Con el tiempo pude enterarme que aquel amigo de la infancia del abuelo Serafín llegó a erigirse en el dictador al que le proporcioné vivas estentóreos, a mis cinco años trepado en un banco del Parque Vidal, sin saber lo que estaba haciendo, sólo para complacer al tío Lucas. También alcancé a saber muchas cosas que eran motivo de orgullo para la familia, entre otras que aquel déspota inalterable había sido visita constante de nuestra casa. En muchas ocasiones, apenas rompía la madrugada, entre las últimas sombras de la noche y los primeros destellos del amanecer, el ya presidente de la república Gerardo Machado, en lugar de usar la aldaba como todos los visitantes, daba repetidos golpes de nudillos en la puerta principal, tres rápidos seguidos de dos muy bien espaciados, una especie de clave Morse, fantaseaba el abuelo Serafín, que únicamente él alcanzaba a discernir entre todos los ruidos posibles del nuevo día: voces de pregoneros sonámbulos o caída de una penca de palmera, desgarrada por el viento. Aquel tempranero resonar de nudillos era el recurso empleado por Gerardo para invitarlo a un desayuno de café con leche en un cafetín de mesas de mármol y toldos azules, a dos pasos del parque central.
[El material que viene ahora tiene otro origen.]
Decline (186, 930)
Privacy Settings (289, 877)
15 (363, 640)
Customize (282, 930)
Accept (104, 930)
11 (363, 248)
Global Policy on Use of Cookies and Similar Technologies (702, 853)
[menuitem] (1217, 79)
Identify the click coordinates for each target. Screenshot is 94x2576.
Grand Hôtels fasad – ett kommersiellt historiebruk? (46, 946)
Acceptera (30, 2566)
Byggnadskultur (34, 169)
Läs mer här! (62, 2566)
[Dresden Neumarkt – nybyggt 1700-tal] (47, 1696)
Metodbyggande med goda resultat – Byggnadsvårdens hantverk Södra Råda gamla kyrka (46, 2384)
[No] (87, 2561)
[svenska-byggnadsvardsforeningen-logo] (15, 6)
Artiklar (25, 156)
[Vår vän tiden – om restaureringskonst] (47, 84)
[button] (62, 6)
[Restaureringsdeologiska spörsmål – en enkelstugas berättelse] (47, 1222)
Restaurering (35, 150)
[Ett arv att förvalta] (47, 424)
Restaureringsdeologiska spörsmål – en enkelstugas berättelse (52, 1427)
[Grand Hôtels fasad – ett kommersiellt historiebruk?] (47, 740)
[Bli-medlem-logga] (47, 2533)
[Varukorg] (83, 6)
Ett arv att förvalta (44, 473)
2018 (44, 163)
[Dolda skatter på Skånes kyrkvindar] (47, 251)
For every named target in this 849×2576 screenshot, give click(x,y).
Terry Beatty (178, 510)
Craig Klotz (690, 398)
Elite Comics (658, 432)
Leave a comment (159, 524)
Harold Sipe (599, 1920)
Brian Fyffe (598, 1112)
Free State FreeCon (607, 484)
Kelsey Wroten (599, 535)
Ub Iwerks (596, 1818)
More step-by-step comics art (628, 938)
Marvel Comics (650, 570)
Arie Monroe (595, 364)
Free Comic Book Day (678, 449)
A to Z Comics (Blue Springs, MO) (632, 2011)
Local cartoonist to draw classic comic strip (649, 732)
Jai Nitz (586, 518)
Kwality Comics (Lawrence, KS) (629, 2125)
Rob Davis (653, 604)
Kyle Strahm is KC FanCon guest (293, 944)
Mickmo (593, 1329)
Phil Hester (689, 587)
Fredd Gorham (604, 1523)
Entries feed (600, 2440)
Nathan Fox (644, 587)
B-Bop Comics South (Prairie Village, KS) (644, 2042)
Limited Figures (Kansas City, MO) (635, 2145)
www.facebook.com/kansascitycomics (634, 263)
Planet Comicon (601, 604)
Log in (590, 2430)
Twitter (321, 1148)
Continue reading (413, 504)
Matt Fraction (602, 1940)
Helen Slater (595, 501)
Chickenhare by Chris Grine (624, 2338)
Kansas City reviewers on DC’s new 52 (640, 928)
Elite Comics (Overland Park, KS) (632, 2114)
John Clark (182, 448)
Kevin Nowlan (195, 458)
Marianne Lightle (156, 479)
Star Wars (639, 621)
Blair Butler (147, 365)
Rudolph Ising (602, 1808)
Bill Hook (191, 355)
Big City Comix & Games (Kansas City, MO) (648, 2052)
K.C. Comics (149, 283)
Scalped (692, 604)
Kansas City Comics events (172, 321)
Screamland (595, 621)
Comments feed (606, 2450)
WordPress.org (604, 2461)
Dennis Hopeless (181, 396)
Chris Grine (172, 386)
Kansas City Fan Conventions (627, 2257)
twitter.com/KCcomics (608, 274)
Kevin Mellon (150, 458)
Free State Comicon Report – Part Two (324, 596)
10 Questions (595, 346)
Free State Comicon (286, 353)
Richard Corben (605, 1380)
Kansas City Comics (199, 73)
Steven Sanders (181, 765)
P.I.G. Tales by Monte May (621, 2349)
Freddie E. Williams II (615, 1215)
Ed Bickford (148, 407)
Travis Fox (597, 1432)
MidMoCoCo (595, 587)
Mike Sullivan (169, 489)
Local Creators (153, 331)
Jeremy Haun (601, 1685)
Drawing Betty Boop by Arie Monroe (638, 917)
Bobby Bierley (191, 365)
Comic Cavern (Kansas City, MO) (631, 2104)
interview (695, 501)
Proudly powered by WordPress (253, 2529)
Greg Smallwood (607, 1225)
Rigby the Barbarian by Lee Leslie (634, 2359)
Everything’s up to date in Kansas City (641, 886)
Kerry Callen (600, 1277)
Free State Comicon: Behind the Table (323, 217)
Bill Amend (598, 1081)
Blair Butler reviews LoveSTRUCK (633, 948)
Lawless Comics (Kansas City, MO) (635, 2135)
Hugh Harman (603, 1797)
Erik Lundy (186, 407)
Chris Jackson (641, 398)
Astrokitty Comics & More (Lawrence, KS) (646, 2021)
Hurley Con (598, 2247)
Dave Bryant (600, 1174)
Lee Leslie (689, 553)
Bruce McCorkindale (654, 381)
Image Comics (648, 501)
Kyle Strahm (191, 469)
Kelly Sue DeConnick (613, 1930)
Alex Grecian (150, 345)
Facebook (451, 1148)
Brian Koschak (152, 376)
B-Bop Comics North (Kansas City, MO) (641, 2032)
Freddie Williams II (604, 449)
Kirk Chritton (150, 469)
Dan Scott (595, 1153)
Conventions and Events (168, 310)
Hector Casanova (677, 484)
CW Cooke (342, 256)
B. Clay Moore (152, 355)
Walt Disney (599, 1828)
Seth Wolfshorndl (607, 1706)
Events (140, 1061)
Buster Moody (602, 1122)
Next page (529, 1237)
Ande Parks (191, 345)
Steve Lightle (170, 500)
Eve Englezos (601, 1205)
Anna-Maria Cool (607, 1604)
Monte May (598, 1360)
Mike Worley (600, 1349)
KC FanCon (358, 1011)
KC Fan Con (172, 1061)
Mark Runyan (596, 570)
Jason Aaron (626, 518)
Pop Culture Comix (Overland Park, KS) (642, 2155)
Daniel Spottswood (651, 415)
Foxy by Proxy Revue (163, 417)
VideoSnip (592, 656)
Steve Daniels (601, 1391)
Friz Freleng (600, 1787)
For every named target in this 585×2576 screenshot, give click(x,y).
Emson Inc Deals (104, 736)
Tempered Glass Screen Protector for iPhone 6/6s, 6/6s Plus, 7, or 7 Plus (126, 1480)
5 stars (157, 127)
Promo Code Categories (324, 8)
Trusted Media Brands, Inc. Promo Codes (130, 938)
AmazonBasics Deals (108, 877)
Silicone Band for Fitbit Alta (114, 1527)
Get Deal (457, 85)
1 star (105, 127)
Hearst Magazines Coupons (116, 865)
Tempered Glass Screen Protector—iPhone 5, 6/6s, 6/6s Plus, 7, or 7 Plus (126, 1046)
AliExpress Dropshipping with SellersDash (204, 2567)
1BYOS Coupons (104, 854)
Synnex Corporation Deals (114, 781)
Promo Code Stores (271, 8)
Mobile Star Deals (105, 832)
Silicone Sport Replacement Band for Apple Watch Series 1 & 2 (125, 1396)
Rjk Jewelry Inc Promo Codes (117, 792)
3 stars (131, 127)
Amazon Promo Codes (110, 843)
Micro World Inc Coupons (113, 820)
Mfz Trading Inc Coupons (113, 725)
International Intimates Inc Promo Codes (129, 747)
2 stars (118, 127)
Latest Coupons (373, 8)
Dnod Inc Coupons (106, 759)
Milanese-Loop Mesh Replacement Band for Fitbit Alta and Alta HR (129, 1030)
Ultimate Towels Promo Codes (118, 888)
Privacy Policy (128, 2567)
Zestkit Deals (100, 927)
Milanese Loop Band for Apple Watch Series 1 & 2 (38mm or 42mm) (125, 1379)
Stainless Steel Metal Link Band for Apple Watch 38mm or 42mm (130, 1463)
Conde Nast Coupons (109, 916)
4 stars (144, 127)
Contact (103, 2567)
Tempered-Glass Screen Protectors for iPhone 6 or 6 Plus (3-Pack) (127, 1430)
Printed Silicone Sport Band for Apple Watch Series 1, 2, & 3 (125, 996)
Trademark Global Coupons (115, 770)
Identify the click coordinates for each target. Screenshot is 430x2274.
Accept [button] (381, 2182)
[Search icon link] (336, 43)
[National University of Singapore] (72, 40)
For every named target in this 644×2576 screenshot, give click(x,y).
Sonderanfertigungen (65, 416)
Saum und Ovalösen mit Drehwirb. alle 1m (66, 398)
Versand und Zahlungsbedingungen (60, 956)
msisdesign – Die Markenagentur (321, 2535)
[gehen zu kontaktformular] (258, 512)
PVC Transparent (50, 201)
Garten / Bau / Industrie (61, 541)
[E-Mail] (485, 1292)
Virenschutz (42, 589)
Pero el mayor de los orgullos apacentados en el álbum de la familia consistía en recordar que, cuando ya Machado era una importante pieza de ajedrez en la política nacional, había bailado –y a veces yo lo murmuraba con beneplácito, a escondidas- con Gloria, mi madre, la tarde en que ella celebraba su fiesta de los quince.
El abuelo Serafín nunca dejó de mencionar con subrayados de admiración el nombre de Gerardo en cada ocasión en que hacía el escrutinio de sus tiempos mejores y tampoco permitió nunca que en su presencia alguien se refiriera a él enlodándolo con los agrios epítetos que en aquella época aparecían con excesiva frecuencia en la prensa nacional. Su indignación se tornaba mayor cuando volvía a salir a la luz el calificativo de “asno con garras”, que un líder estudiantil y gran poeta, Rubén Martínez Villena, le había lanzado al rostro cuando Gerardo Machado, todavía en el ejercicio de su poder omnímodo, hubiera podido sepultarlo en la cárcel por el resto de sus días. Aquel resto, claro está, no significaba un número extendido de años, porque a poco del sonado incidente el general Machado tuvo que abandonar el poder, sin arreglar las maletas ni pensarlo dos veces, perseguido por estallidos de cólera popular. El único comprometido con el despropósito histórico de conservar un recuerdo grato del general, exaltando sus pocas virtudes verdaderas y adornándolo con otras inciertas o inexistentes, fue el abuelo Serafín.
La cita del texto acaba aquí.